What is expected »
Put each line of the rows below into a numbered list, skipping any blank lines and leaving out the pictures.

Provided entries »
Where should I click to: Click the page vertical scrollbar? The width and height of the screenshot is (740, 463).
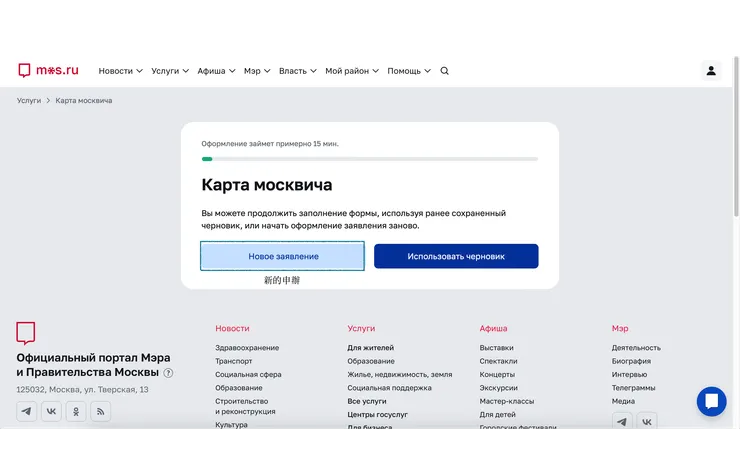(x=736, y=137)
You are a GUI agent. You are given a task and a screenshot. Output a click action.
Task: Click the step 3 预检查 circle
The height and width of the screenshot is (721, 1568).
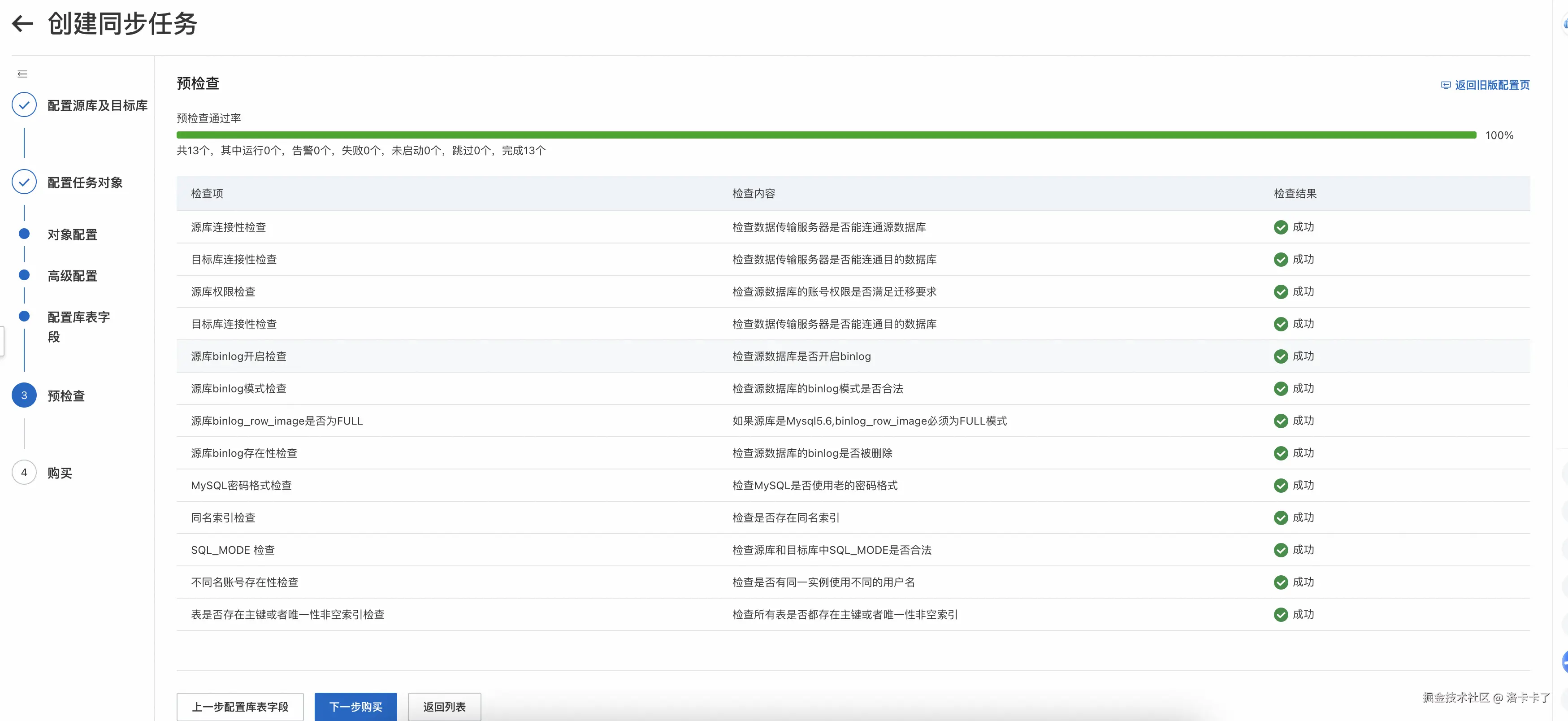tap(24, 395)
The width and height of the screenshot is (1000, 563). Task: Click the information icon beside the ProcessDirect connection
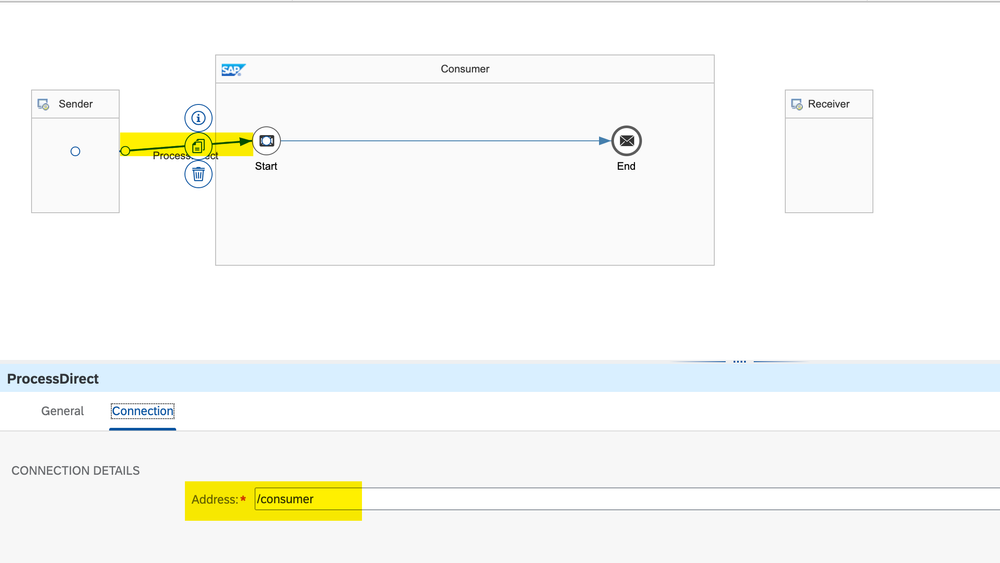(x=198, y=118)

Written response »
1. Where should I click to: Click the page vertical scrollbar? The width and height of the screenshot is (740, 463).
2. (x=736, y=137)
3. You are a GUI agent. You are given a task and a screenshot. Output a click action.
4. Task: Click the step 3 预检查 circle
5. The height and width of the screenshot is (721, 1568).
6. tap(24, 395)
7. The width and height of the screenshot is (1000, 563). Task: Click the information icon beside the ProcessDirect connection
8. (x=198, y=118)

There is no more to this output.